## DATA UNDER STUDY
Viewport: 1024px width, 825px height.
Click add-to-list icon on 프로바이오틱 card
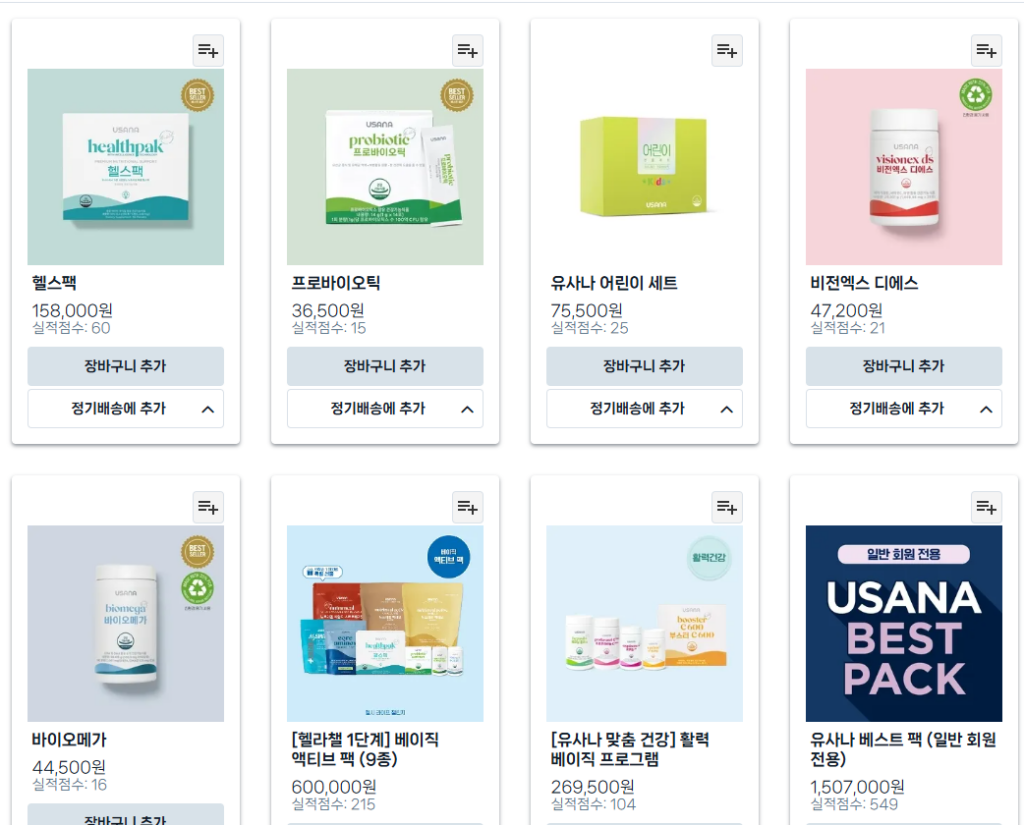pyautogui.click(x=468, y=51)
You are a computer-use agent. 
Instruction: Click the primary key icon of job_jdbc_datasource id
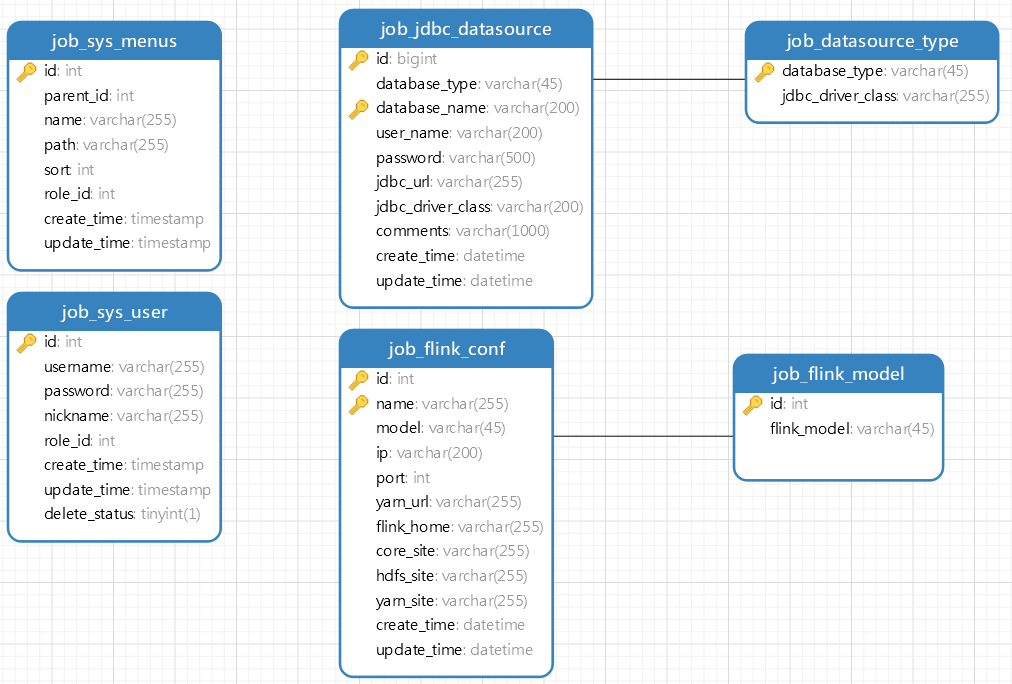point(358,60)
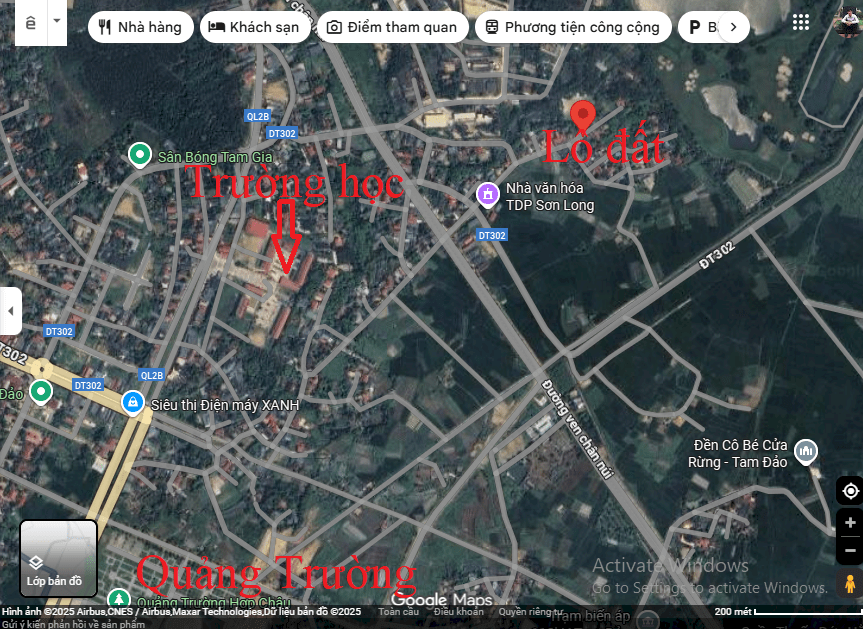Open the Điều khoản link

[x=458, y=611]
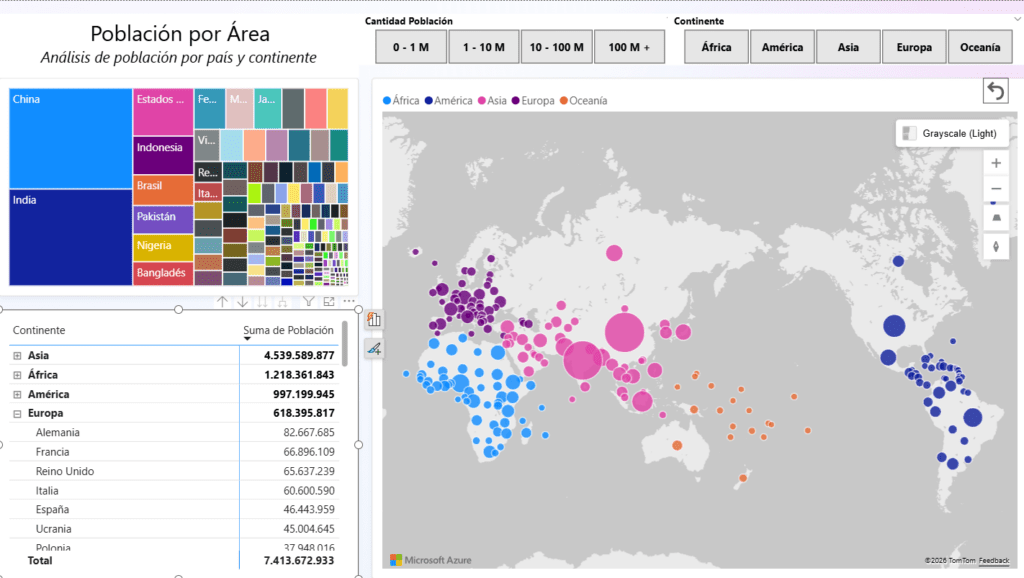Click the Feedback link on the map
This screenshot has height=578, width=1024.
click(993, 560)
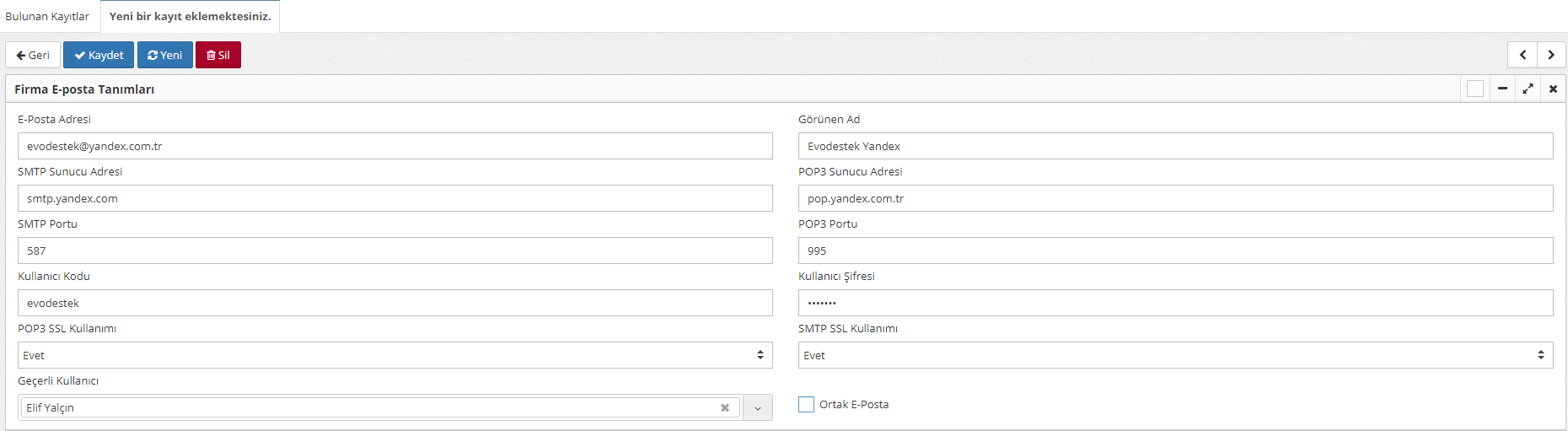
Task: Go to previous record arrow
Action: pos(1522,55)
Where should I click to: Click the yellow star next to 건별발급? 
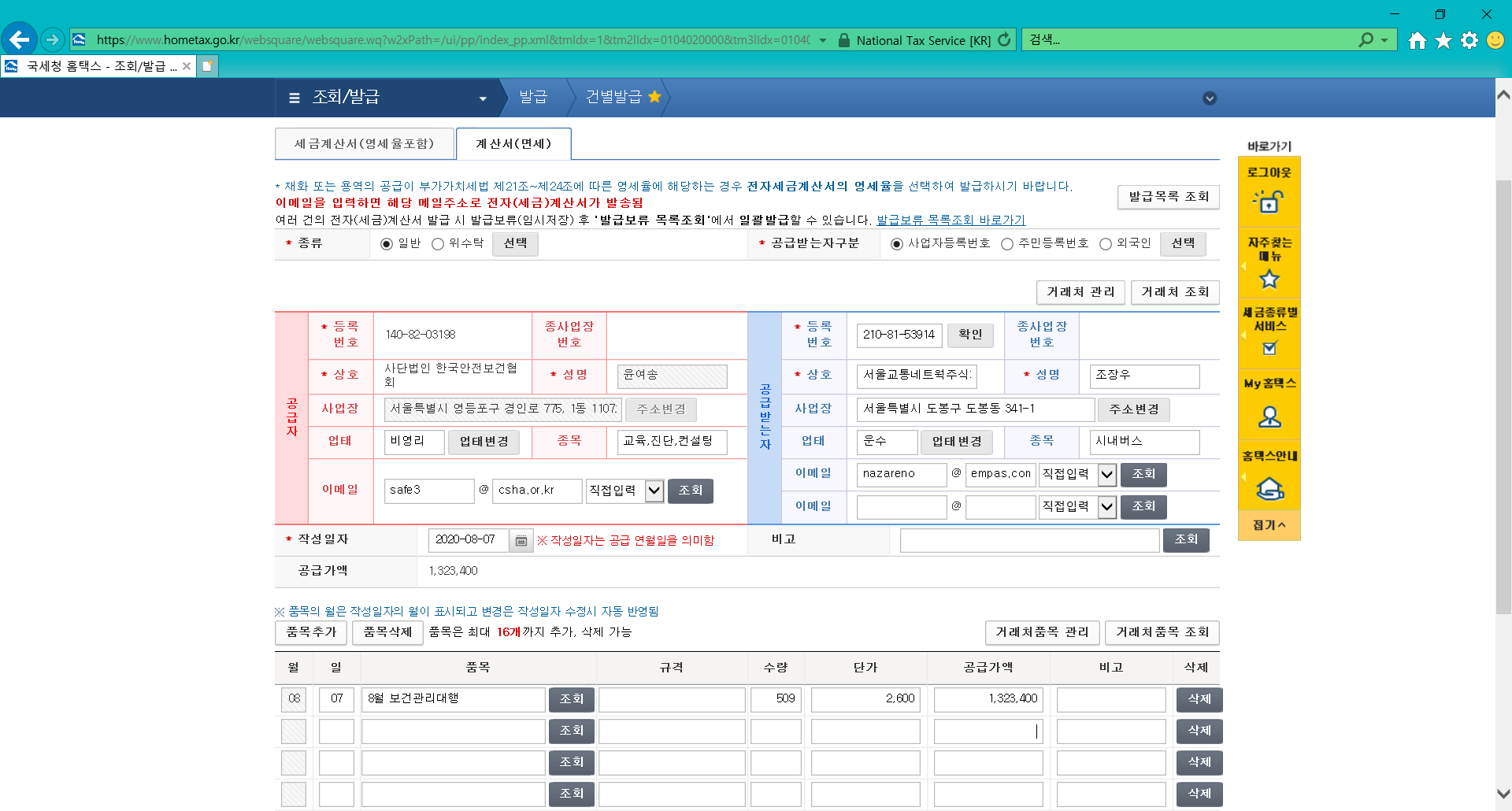point(654,97)
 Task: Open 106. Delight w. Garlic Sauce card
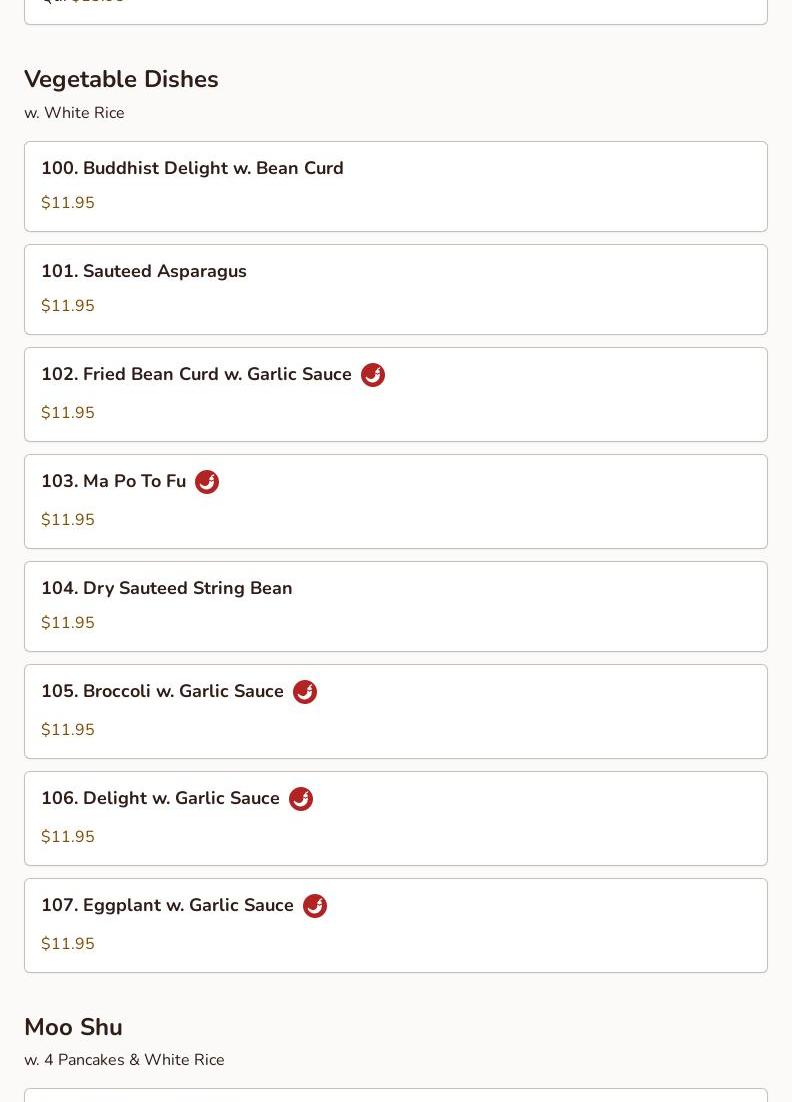(160, 798)
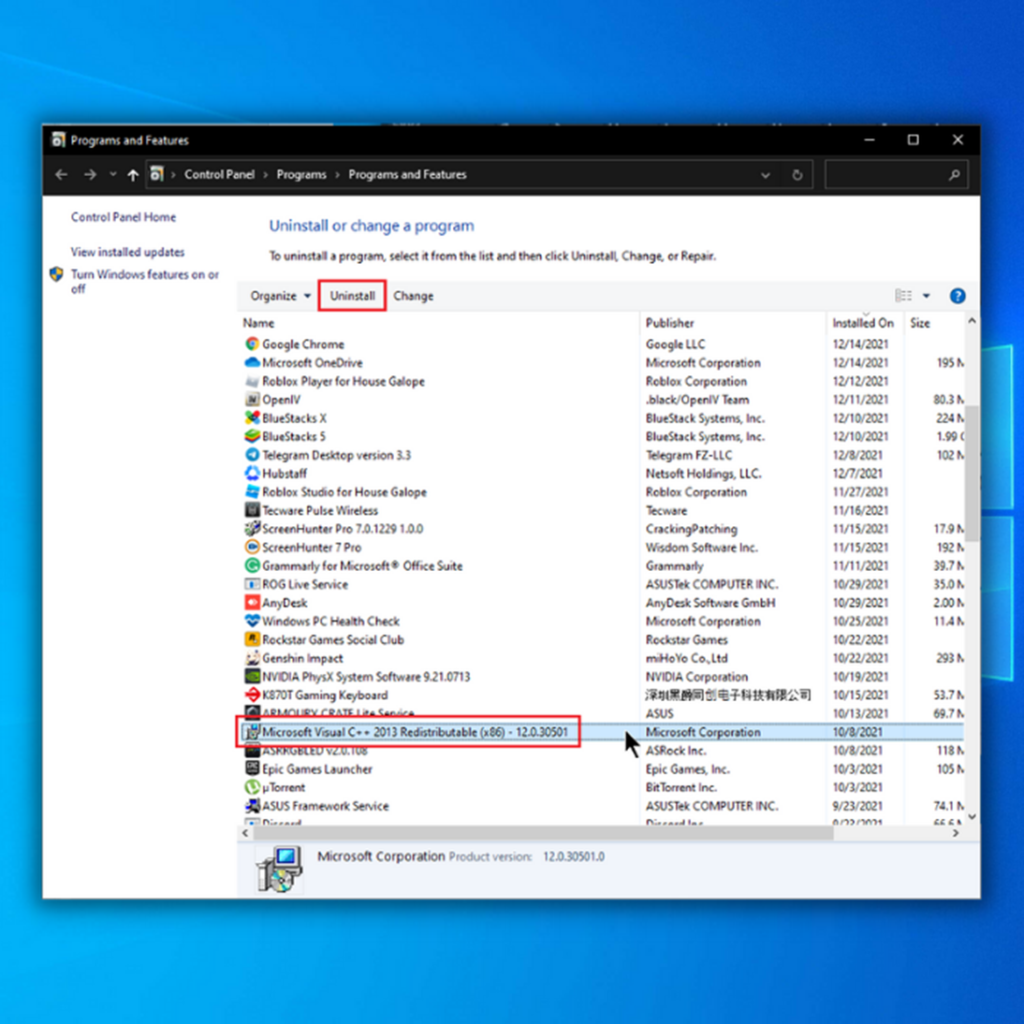The height and width of the screenshot is (1024, 1024).
Task: Click the refresh icon in address bar
Action: (797, 175)
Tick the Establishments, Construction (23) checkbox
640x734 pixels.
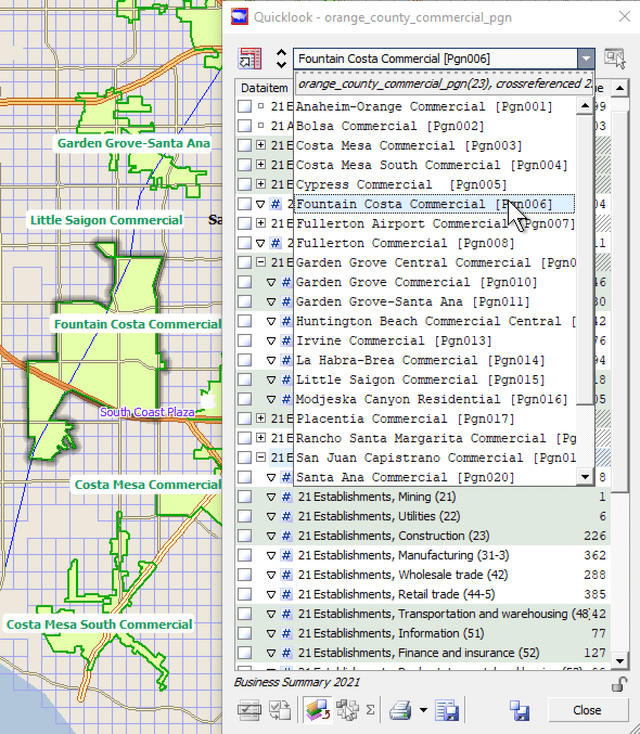click(245, 536)
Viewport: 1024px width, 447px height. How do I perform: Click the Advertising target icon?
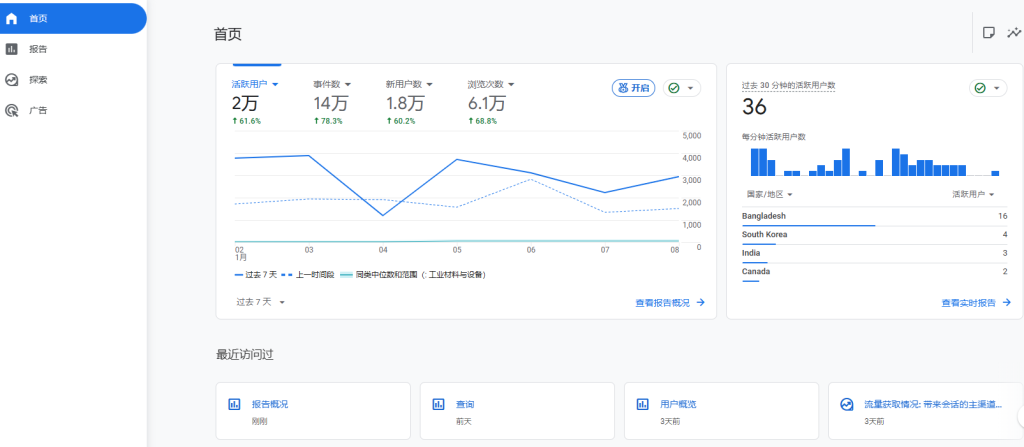click(12, 111)
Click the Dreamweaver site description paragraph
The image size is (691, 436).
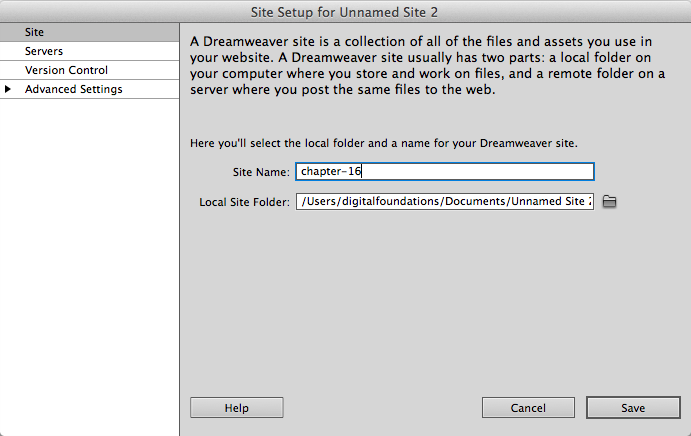pyautogui.click(x=430, y=65)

## WORK INSTRUCTIONS
No pictures belong in the answer. It must repeat exactly the lines from the line with "Viewport: 1024px width, 447px" through the final line of the records.

## TASK RESULT
Viewport: 1024px width, 447px height. How do I perform: Click the Advertising target icon?
click(12, 111)
Click the Dreamweaver site description paragraph
The image size is (691, 436).
pyautogui.click(x=430, y=65)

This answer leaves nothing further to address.